WHIPLASH really won me over with its willingness to go to some pretty crazy, unexpected places with its storytelling. There are some great twists and turns that keep you guessing, and moments that genuinely shock. For a movie about a drummer, it's pretty damn extreme. It's bloody, violent, profane, and intense as all hell. It's a journey down the rabbit hole that will leave you reeling. What's also impressive is that it doesn't provide easy answers. Simmons' Fletcher is a bad guy, but he's also not exactly *the* bad guy of the film. Instead, he provides a scary symbol of ruthless ambition and perfectionism that comes at a high spiritual and moral cost. We see the Fletchers of the world all the time: in education, in art, in sports, in business. People whose idea of greatness is more about meeting quantifiable standards of excellence as opposed to doing things that are truly meaningful or lasting. Sometimes, there is an overlap: we see athletes and artists and others who are embodiments of the notion that success is derived first and foremost from hard work and high standards.
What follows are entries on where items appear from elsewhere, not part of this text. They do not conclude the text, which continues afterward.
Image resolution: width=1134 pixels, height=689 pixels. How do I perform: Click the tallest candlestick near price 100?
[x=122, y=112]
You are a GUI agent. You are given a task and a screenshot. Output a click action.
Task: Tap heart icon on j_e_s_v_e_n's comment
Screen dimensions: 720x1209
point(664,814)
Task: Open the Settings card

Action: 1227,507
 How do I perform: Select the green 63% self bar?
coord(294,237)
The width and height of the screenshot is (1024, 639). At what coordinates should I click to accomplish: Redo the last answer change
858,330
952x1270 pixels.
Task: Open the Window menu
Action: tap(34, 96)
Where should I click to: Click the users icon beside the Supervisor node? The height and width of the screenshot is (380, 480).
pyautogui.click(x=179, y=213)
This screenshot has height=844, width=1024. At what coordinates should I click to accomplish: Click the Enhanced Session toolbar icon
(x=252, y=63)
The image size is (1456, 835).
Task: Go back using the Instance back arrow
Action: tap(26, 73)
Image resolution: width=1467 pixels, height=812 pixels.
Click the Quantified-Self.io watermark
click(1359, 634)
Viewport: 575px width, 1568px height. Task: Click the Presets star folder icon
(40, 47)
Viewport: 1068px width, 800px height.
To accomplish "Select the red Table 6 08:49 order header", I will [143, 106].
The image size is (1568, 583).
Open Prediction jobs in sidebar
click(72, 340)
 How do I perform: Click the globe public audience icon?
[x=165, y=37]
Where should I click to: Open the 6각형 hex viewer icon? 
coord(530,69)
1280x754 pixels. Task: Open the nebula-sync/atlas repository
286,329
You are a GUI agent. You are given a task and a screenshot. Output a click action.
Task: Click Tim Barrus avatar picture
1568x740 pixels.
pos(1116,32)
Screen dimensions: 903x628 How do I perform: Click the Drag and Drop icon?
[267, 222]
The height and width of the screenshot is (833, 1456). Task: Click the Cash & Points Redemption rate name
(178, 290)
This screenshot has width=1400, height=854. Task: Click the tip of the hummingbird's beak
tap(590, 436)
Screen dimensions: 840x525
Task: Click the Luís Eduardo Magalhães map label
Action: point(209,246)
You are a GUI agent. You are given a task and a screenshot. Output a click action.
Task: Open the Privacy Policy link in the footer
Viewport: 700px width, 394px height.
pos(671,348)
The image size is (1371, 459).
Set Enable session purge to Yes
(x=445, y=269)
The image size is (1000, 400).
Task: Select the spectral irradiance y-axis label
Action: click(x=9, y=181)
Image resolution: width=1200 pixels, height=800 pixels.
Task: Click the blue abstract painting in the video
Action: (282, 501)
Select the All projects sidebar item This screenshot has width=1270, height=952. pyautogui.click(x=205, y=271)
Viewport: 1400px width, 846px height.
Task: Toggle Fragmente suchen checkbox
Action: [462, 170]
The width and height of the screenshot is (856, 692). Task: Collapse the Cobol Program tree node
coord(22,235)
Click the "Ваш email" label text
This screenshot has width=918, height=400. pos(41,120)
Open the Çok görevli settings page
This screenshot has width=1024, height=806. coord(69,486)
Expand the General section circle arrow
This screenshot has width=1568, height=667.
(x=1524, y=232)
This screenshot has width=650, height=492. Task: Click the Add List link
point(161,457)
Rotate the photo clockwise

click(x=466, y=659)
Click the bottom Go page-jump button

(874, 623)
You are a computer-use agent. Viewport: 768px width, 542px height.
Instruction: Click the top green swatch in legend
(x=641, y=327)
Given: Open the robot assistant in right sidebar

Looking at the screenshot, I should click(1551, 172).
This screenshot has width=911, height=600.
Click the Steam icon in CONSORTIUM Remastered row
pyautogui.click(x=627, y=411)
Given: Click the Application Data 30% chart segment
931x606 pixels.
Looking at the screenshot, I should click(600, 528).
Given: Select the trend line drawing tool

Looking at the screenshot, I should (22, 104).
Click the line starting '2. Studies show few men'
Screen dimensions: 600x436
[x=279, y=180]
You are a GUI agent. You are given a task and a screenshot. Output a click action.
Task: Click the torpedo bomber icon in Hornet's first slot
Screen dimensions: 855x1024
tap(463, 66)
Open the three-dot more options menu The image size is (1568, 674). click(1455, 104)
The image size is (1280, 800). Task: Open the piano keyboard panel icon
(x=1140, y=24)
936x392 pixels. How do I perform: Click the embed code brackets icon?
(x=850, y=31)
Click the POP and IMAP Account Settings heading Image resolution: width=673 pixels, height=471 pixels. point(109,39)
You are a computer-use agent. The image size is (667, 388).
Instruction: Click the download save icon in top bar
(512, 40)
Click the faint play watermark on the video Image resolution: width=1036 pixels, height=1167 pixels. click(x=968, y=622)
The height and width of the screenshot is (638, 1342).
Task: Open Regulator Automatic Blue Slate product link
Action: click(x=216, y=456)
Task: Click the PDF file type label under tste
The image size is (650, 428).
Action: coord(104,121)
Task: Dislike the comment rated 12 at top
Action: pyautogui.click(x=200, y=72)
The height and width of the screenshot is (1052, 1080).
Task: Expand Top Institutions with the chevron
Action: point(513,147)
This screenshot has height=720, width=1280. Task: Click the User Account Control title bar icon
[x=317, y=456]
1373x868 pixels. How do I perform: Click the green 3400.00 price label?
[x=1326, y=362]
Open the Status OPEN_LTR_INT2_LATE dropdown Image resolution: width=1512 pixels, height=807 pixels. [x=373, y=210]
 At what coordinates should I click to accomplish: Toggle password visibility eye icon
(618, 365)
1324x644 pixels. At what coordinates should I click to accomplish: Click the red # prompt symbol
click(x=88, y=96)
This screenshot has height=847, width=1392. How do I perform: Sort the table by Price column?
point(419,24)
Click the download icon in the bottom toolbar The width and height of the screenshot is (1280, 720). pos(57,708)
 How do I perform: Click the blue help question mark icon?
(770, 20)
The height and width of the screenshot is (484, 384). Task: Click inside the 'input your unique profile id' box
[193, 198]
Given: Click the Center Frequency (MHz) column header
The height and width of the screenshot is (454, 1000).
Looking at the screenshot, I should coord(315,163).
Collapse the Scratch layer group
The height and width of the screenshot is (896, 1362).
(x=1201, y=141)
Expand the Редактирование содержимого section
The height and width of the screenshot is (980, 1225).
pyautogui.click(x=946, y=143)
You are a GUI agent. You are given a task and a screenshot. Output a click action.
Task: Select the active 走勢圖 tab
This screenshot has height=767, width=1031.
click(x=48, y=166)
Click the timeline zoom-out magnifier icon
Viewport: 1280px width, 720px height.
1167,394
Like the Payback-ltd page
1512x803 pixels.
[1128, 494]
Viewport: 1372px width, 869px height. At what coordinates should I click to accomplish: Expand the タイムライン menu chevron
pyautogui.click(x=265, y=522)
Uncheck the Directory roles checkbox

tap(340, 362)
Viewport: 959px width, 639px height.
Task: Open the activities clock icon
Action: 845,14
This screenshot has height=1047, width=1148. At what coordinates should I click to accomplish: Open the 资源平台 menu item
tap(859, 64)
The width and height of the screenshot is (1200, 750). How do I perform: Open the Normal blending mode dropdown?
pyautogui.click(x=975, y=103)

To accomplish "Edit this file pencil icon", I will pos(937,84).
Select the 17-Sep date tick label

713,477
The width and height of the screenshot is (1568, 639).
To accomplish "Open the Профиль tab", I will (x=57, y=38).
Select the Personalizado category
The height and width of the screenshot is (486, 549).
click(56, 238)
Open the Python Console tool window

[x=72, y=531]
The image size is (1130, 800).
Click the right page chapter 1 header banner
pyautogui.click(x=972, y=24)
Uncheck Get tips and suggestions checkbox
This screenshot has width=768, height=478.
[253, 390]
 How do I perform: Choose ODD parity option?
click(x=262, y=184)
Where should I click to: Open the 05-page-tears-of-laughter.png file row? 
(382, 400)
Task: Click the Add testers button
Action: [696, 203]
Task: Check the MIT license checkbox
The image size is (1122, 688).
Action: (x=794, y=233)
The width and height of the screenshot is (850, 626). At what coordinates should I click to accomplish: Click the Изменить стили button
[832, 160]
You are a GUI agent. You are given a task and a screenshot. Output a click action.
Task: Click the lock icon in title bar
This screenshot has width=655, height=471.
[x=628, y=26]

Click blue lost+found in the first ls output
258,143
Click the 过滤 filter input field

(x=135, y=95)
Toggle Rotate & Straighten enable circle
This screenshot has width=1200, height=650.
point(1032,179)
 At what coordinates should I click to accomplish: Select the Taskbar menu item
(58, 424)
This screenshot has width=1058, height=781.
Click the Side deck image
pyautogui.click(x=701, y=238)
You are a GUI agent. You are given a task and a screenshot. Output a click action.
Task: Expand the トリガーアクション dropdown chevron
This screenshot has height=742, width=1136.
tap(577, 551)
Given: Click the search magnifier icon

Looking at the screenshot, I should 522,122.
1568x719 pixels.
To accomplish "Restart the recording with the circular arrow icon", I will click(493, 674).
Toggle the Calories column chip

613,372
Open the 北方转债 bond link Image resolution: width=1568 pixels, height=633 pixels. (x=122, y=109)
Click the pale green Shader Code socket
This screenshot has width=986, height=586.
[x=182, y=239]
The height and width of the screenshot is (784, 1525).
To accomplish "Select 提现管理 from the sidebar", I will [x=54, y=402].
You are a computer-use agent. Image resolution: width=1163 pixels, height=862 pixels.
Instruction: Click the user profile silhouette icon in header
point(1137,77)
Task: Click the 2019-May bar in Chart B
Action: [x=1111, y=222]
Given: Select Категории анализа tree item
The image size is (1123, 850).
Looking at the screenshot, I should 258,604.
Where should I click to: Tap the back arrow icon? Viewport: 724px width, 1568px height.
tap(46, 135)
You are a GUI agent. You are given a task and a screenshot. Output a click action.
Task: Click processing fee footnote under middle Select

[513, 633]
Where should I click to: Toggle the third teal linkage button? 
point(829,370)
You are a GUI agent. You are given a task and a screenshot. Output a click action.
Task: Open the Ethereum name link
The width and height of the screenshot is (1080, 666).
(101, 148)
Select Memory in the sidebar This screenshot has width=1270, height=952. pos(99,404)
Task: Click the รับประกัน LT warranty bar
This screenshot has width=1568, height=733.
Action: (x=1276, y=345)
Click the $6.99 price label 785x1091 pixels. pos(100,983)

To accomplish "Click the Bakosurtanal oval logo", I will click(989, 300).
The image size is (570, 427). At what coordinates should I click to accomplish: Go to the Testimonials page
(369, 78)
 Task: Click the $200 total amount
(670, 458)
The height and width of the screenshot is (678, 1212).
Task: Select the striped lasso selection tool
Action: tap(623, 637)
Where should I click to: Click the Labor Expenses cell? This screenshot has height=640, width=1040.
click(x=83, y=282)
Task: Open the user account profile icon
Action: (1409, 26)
But then - when we see the teachers who deride their students more than encourage, the coaches who throw tantrums and act like they're at war, the businessmen and women who give up their humanity in search of success - we wonder at what cost does the pursuit of greatness come? That's what makes WHIPLASH so thought-provoking and interesting: it leaves us both awed by Andrew's musical achievements, but also more than a little worried that he's sold his soul - at least a little bit - to get to that point. WHIPLASH makes us question our ambitions in a profound way, and it's a film that has ultimately disturbing implications. But man, this is quite simply gripping-as-hell filmmaking. Brutal and intense, WHIPLASH hits hard.